Because Waldenström's is rare, it is often misdiagnosed. It's important to be seen at – or consult with – a treatment center like ours that cares for many patients with this kind of cancer.

Initial diagnosis

• Some patients are completely asymptomatic when they are diagnosed. The cancer is often suspected after a blood test shows increased IgM.
• Waldenström's can be mistaken for multiple myeloma or indolent lymphoma, both of which are also B-cell malignancies. About 5 to 10 percent of patients who come to our center have been misdiagnosed.
• The most accurate way to diagnose Waldenström's is by a bone marrow biopsy. At our center, our hematopathologists perform these bone biopsies on a daily basis and we have deep experience in this area.

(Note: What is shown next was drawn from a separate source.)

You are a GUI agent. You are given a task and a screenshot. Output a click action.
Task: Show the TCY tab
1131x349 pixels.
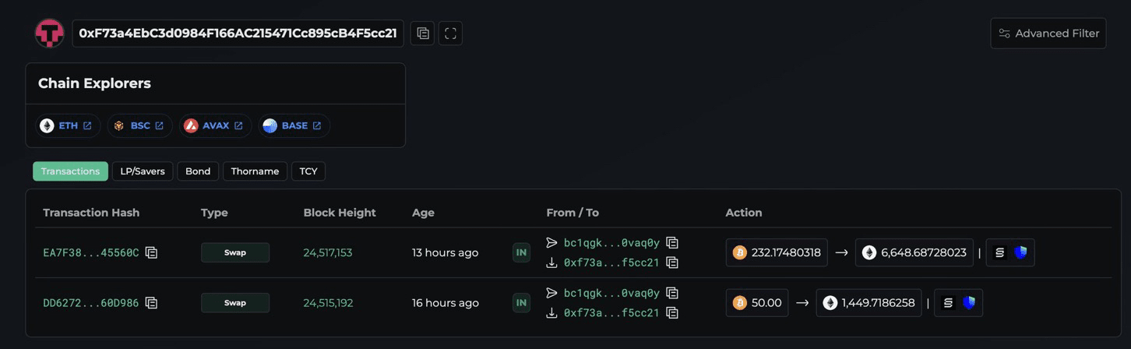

Your doctor may also conduct imaging studies (CT scans, X-rays, and PET scans) of the chest, abdomen, and pelvis to look for an enlarged spleen or lymph nodes, or abnormal retinal veins.

Genetic analysis

More and more, targeted therapies focus on specific molecular changes. Since 2012, we have been investigating genetic mutations of people with Waldenström's and found this information useful in predicting outcomes and in determining which treatments will be most effective.

You can have a precise "tumor profile" created that gives us information that may reveal genetic or chromosomal abnormalities of the plasma cells. We have found that patients' overall survival from the start of therapy is often based on highly over-expressed or under-expressed genes.

Staging

Because Waldenström's involves the bone marrow, it is considered to be a disease of the whole body. This means that there is no staging process. Still, certain diagnostic factors, such as age, levels of IgM, hemoglobin, and platelets can be predictive in terms of outcomes.